[Start of Attachment]

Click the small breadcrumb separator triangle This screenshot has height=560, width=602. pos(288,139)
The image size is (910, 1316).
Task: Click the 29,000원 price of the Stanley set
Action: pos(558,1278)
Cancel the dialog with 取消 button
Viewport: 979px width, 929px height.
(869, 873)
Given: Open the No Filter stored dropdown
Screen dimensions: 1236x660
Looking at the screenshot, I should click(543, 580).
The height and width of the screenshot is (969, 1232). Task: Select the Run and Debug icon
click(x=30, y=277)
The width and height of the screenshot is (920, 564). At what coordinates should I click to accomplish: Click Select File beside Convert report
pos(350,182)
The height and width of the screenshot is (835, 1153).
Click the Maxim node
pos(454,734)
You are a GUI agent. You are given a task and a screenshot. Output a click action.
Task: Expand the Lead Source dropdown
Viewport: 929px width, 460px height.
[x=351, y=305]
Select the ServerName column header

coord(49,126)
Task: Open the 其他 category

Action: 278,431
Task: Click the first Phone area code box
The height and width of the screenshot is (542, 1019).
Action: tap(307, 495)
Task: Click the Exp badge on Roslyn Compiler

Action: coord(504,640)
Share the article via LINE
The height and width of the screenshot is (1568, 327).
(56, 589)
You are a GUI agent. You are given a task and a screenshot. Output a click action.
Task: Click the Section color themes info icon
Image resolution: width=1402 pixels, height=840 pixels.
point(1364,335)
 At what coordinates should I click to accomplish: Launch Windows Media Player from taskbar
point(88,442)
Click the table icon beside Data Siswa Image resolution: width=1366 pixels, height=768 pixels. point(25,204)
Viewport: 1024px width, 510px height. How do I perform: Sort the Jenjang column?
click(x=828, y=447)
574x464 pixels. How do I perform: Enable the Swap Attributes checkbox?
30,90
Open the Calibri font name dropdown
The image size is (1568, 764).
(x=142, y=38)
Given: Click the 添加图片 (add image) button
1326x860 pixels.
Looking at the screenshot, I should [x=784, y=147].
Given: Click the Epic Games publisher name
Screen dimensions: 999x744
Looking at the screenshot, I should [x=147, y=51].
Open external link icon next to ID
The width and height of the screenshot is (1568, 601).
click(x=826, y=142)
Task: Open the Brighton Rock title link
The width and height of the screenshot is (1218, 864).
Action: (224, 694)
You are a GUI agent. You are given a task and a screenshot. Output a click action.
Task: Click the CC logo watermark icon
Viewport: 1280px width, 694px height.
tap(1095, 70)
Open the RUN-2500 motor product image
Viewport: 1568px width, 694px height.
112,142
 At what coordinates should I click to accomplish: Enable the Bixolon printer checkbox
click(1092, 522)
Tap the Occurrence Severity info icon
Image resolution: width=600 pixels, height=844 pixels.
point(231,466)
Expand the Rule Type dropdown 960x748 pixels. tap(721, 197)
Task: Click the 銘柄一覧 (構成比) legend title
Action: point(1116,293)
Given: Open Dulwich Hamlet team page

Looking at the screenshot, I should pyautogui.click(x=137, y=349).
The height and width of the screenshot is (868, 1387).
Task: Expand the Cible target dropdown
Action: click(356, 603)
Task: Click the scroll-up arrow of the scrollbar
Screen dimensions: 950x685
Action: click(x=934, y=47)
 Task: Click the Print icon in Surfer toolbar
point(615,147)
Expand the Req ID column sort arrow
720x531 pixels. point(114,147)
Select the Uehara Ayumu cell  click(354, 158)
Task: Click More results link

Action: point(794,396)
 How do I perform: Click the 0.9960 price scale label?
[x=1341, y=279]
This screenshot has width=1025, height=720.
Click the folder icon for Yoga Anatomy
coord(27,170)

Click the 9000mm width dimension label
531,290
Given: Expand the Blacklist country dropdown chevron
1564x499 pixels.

[End of Attachment]

# DESCRIPTION OF THE TASK
In the data above, which lines include "button"? Return those lines.

# TASK RESULT
Cancel the dialog with 取消 button
Given: Click the 添加图片 (add image) button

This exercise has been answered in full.